-- Start of ENTRIES SUPPLIED --

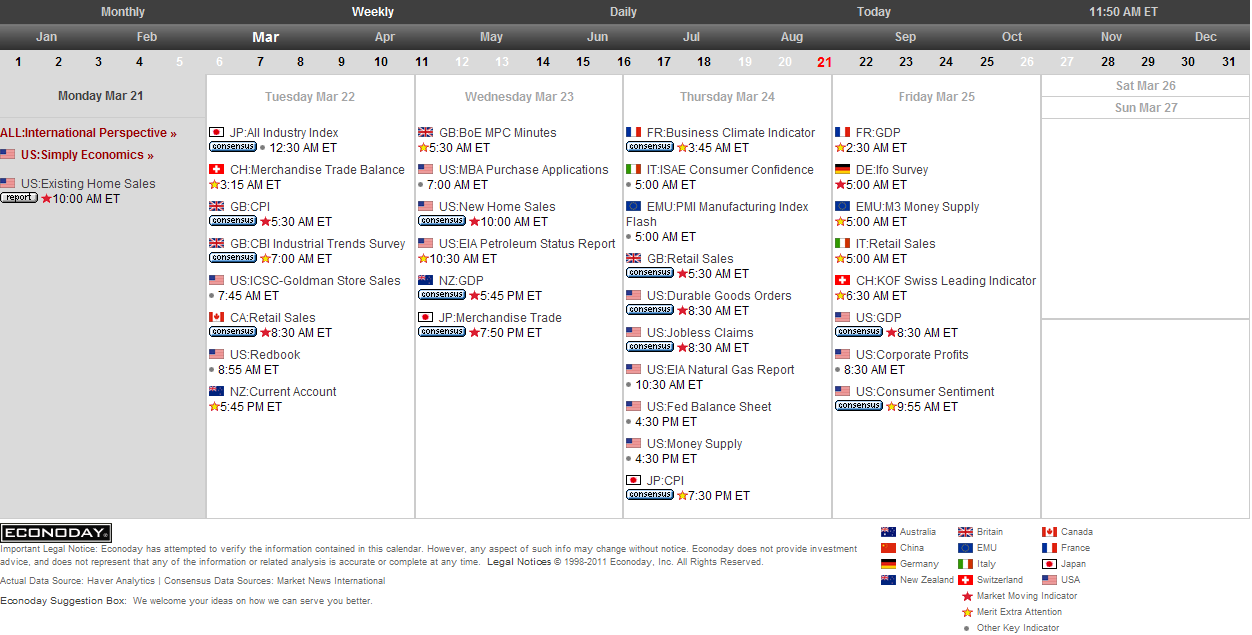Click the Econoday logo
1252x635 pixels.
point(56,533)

-- End of ENTRIES SUPPLIED --
-- Start of ENTRIES SUPPLIED --

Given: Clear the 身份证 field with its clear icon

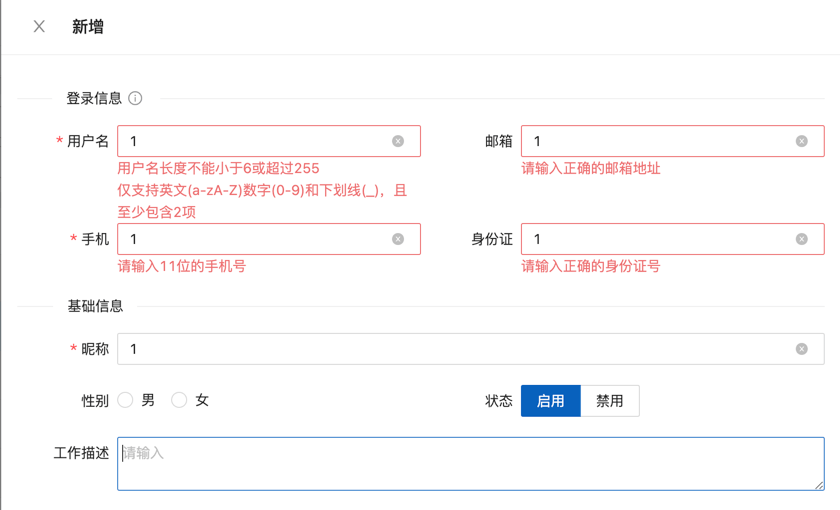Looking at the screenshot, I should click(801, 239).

-- End of ENTRIES SUPPLIED --
-- Start of ENTRIES SUPPLIED --

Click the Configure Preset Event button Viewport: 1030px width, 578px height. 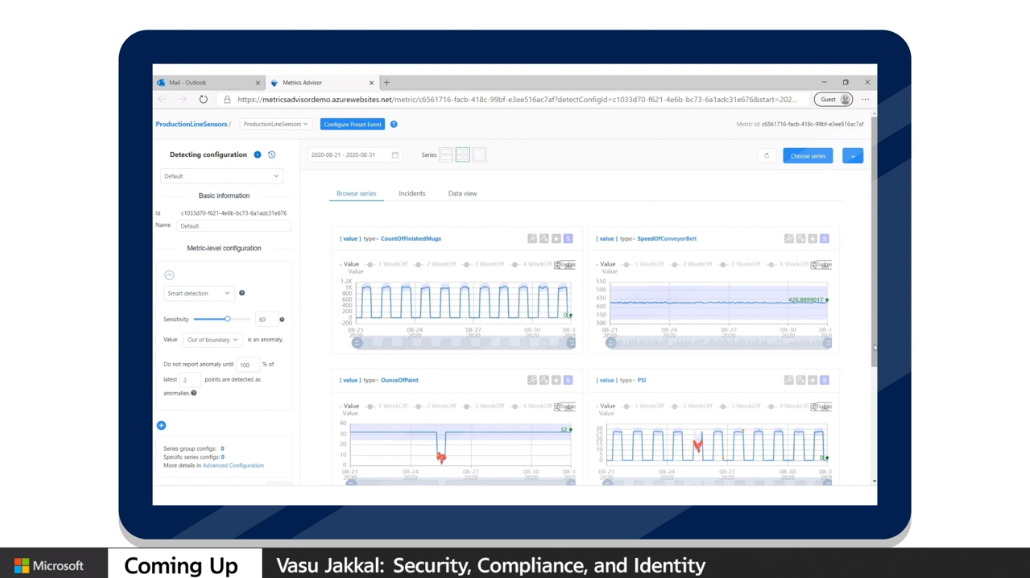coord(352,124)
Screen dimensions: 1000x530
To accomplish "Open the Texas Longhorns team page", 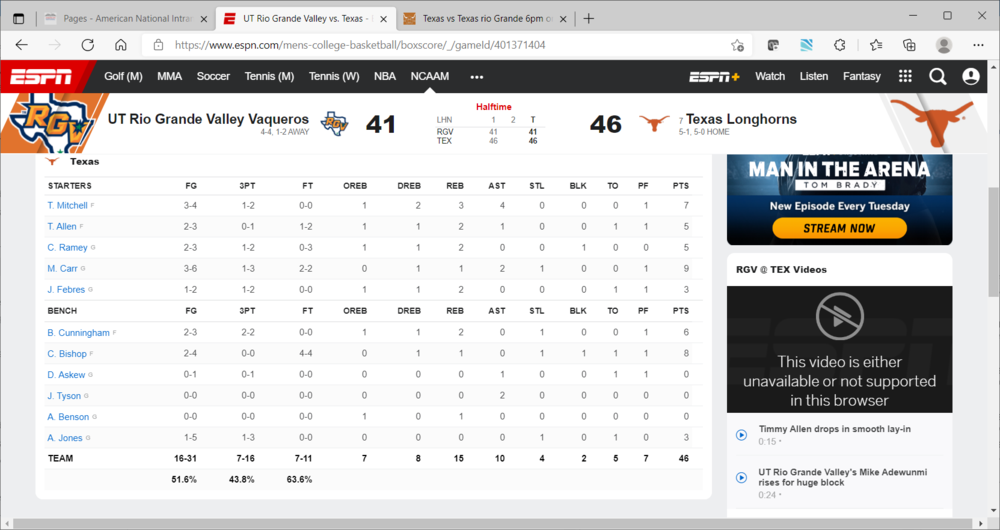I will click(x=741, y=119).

-- End of ENTRIES SUPPLIED --

OBJECTIVE -
Reproduce the lines of the listing from the line that has "Click the Econoday logo" through the line that has "point(56,533)", changing "logo" to "emblem" and leaving everything else the same. Leave the pictures out of your answer.

THE RESPONSE -
Click the Econoday emblem
1252x635 pixels.
point(56,533)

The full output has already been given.